In the race to lead the autonomous vehicle space—and maybe even the future of transportation—Google’s Waymo has about a 100-mile head start. The self-driving taxi division just hit a new milestone: over 200,000 paid rides per week through its Waymo One service.
If this feels like deja-vu, that’s because it was only in August that Waymo announced it was doing 100,000 paid rides per week. The company has grown rides by 20 times in less than two years, Alphabet CEO Sundar Pichai said in a Thursday post on X announcing the news.
That means the gulf between Waymo and Tesla, which has been making huge promises around autonomous driving for years, feels bigger than ever. Tesla CEO Elon Musk has said his company would sell a self-driving car “soon” since at least 2016, but you still can’t take a nap in the driver’s seat of your Model Y. (Well, while it’s moving, at least.)

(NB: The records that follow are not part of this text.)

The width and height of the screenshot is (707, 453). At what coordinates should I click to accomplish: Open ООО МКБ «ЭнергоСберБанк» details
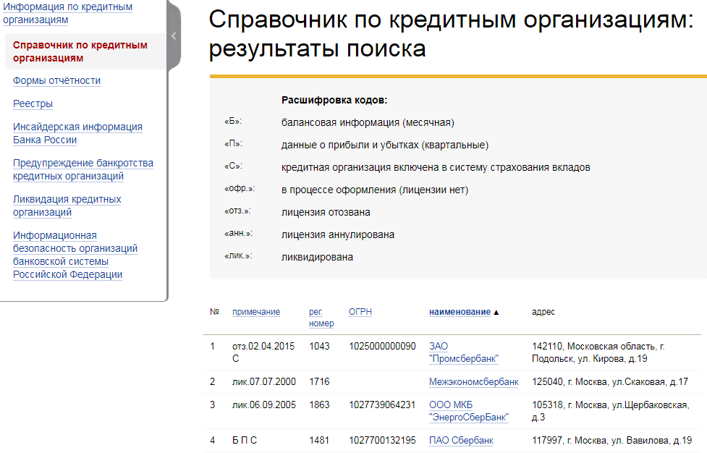point(468,411)
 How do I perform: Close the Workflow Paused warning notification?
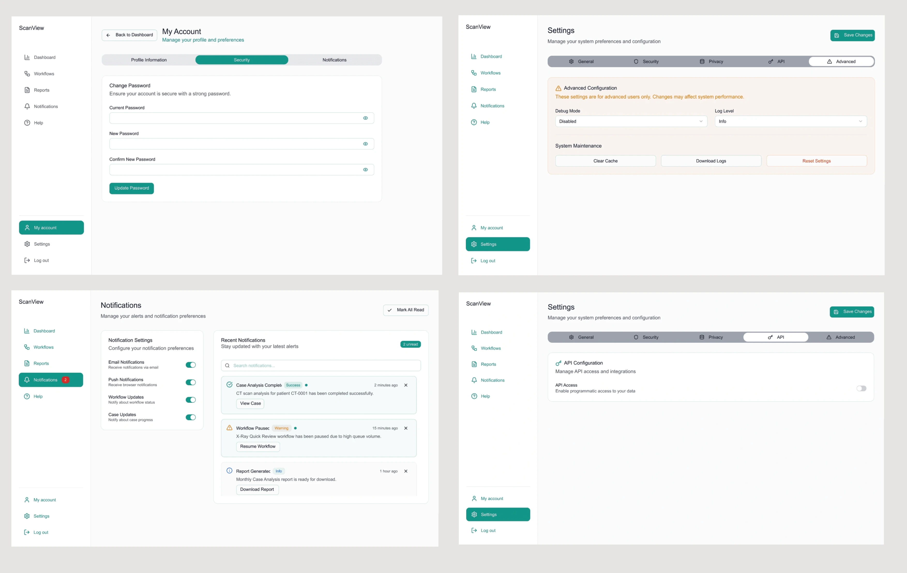(406, 428)
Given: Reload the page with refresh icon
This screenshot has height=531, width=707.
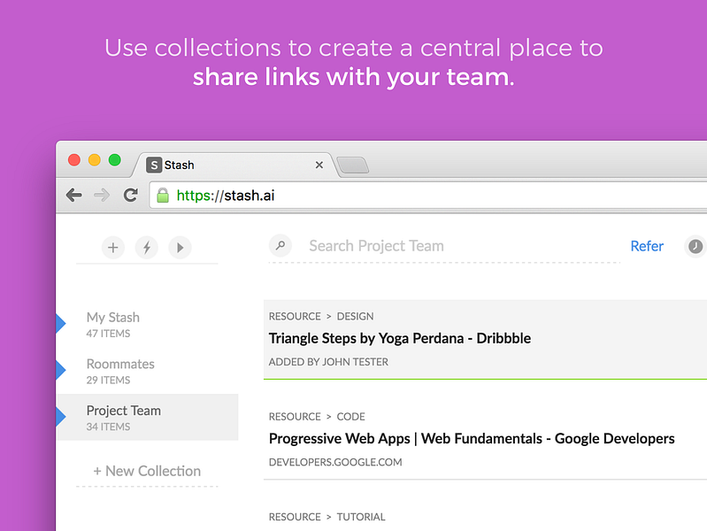Looking at the screenshot, I should click(131, 195).
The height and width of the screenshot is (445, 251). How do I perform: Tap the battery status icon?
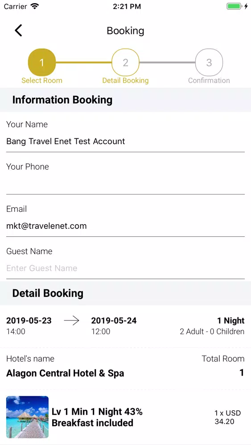point(234,6)
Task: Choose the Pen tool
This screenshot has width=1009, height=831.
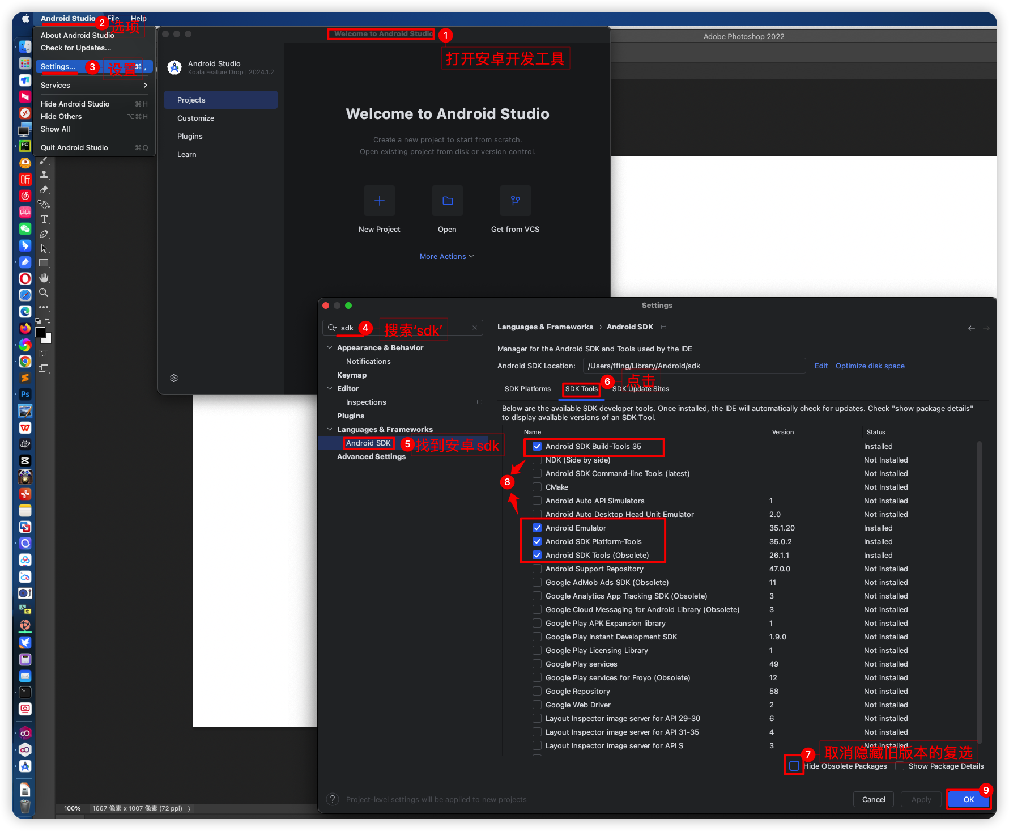Action: (44, 234)
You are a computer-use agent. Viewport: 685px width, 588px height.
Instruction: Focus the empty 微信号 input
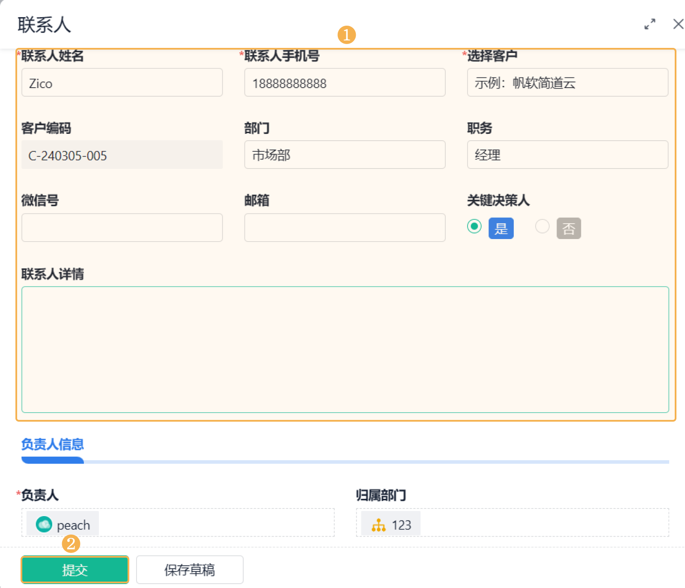(122, 228)
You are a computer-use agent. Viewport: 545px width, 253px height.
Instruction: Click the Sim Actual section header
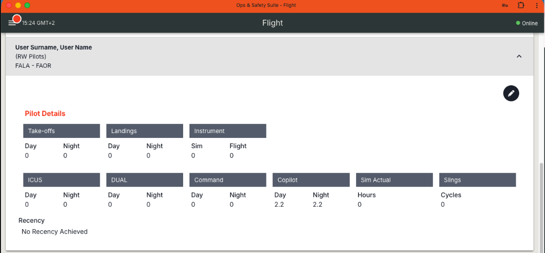(x=394, y=180)
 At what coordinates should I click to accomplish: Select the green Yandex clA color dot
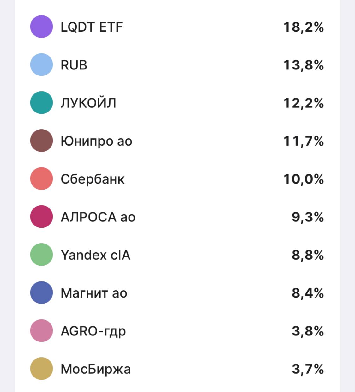tap(41, 255)
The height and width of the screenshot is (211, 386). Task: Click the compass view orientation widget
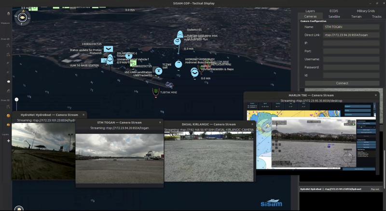pos(22,18)
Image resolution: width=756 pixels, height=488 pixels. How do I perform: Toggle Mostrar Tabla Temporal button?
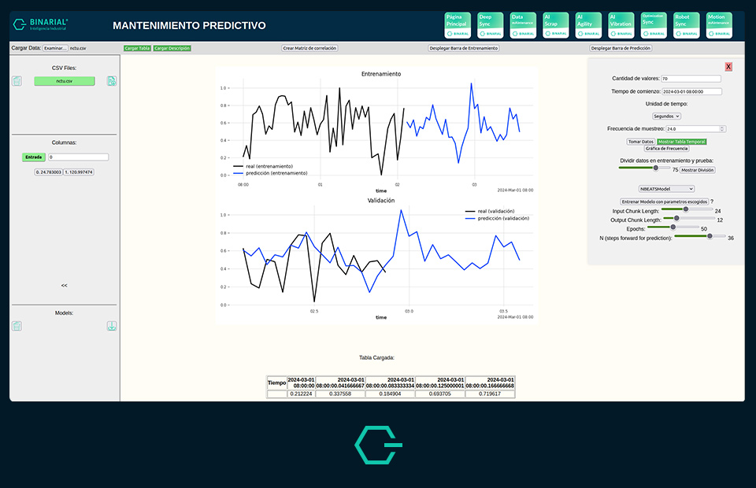point(681,142)
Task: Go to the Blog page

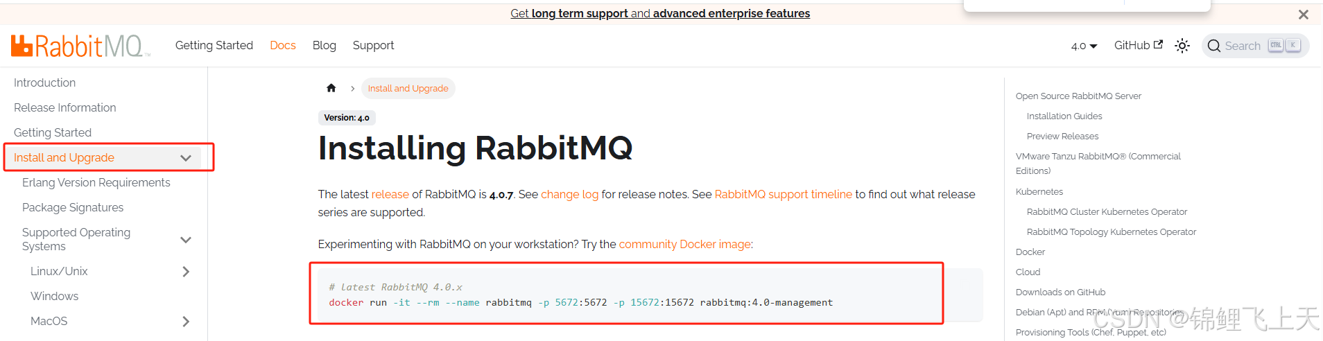Action: point(325,45)
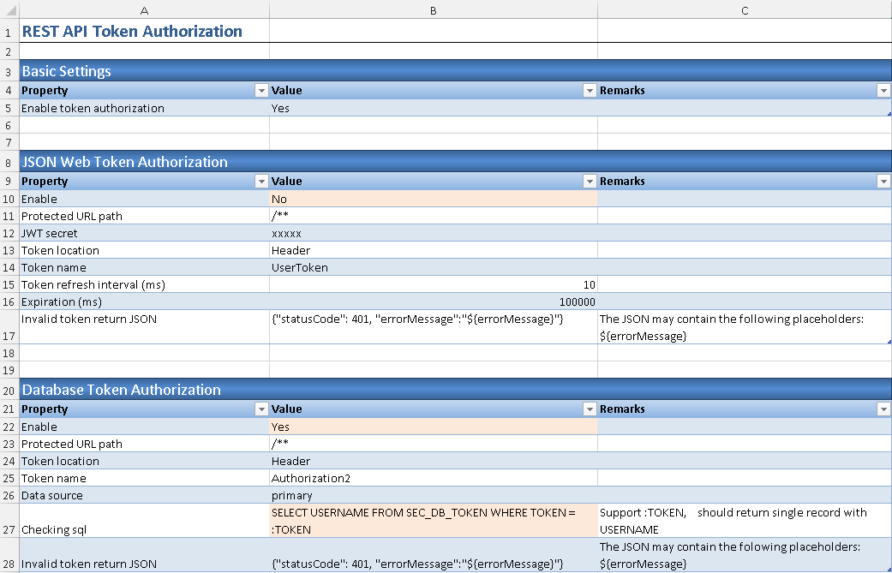Select column A header
This screenshot has width=892, height=573.
[x=143, y=9]
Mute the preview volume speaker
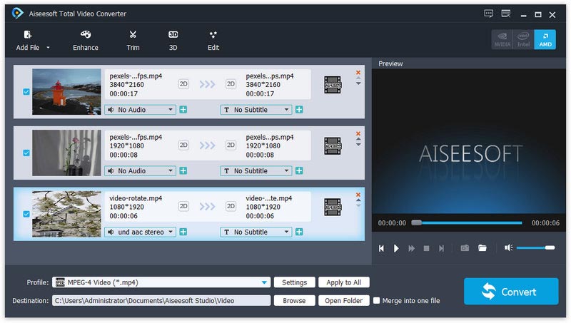 click(x=508, y=247)
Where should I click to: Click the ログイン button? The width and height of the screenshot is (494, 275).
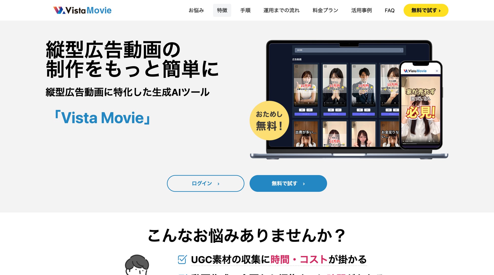(205, 183)
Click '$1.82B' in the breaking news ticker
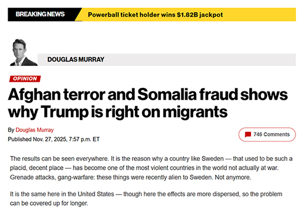The width and height of the screenshot is (300, 214). 187,15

Last year, Tesla revealed the Cybercab, a purpose-built robotaxi without a steering wheel or pedals that the automaker says will hit production by 2026. But the truest test of the automaker’s self-driving ambitions will come far sooner than that. Musk announced on a recent earnings call that, starting in June, the company will deploy driverless Teslas in Austin, Texas. People will be able to order rides through an app, as they do for Waymo or Uber.
After Austin, Musk says the service will swiftly expand to other cities. But, again, he’s made these claims for years. And, to date, Tesla hasn’t yet proved it can make a car that drives itself without supervision in public.
Musk’s killer app may be cost and scale. Teslas only use cameras to “see” the world, while Waymos rely on a wider array of more expensive sensors and highly detailed maps of the cities they operate in. (To get a sense of the costs involved here, just know that Waymo closed a $5.6 billion funding round last year.) If Tesla can achieve the same reliability as Waymo with cars you can buy for $40,000 or $50,000—a big “if”—that’s a big deal. But so far, while Tesla has been ironing out the kinks, Waymo has cemented itself as the driverless taxi company in the U.S.
One of the OGs of the autonomous-vehicle industry, Google (now under parent company Alphabet) started researching self-driving cars in 2009 and launched Waymo in 2016. Today, Waymo has autonomous, electric Jaguars on the road in San Francisco, Los Angeles and Phoenix. Next up: deployment in Atlanta and Austin on the Uber platform, and Miami too.